Pre-Gap records show that once upon a time, most of the worlds in the system relied on magic almost exclusively for complex and difficult tasks. Today, while magic remains a respected vocation and a means of accomplishing great deeds, technology often provides more practical, economical solutions to the same problems. Why spend years of dedicated study to cast a spell that creates light when you can buy a flashlight for a few credits? Why pay a battlemage to throw bolts of lightning at your enemies when the same funds could outfit a whole squad of soldiers with laser rifles?
This is not to say that technology has replaced magic. Rather, the two have evolved together, with inventors blending magic and technology, and corporations choosing whichever tool is cheapest and most effective for a given job. As a result, most technology involves at least a little magic, in either its functioning or its manufacture, and it’s not uncommon to see technological items bearing blatantly magical upgrades. This blending, however, means that technology incorporating minimal amounts of magic has work-arounds to remain functional even when targeted by dispelling effects—in rules terms, this means that unless an item is specifically called out as magical or a hybrid of both magic and technology, it’s considered immune to all antimagical effects. Similarly, the prevalence of minor magic in technology doesn't prevent nonmagical classes like mechanics from working effectively on such items, so long as they don’t have extensive magical modifications.
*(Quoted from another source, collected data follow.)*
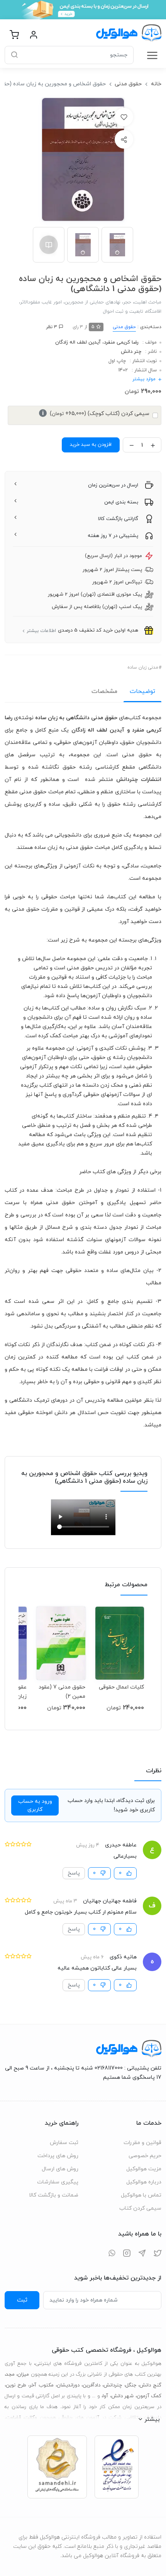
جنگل (130, 2385)
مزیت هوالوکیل (143, 2169)
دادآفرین (91, 2385)
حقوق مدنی (128, 84)
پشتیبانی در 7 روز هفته (113, 535)
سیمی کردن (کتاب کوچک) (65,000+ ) (95, 413)
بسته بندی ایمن (121, 502)
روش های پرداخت (57, 2155)
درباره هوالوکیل (143, 2182)
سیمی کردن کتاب (140, 2208)
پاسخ (74, 1873)
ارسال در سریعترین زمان (113, 485)
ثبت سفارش (64, 2142)
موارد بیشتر (144, 379)
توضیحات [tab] (142, 691)
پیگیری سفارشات (57, 2182)
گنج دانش (150, 2385)
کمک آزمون (149, 2396)
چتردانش (112, 2385)
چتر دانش (131, 351)
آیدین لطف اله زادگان (78, 342)
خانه (156, 84)
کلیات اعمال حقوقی (121, 1687)
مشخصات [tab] (104, 691)
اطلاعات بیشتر (41, 631)
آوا (105, 2396)
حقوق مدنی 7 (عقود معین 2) (62, 1691)
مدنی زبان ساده (142, 667)
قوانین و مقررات (142, 2142)
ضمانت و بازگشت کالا (53, 2195)
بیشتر (152, 2419)
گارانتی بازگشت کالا (118, 518)
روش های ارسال (60, 2169)
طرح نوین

Whereas in the ancient past, magic in the Pact Worlds was broken into many different traditions, today magic is seen as a single group of physically impossible phenomena, regardless of where it comes from or how it’s manipulated. Traditional distinctions like “arcane” and “divine” magic have long since been abandoned, and while different casters may access magic through very different means, from hightech reality hacking to the study of occult items or the channeling of divine power, all are simply different means of accomplishing the same goals.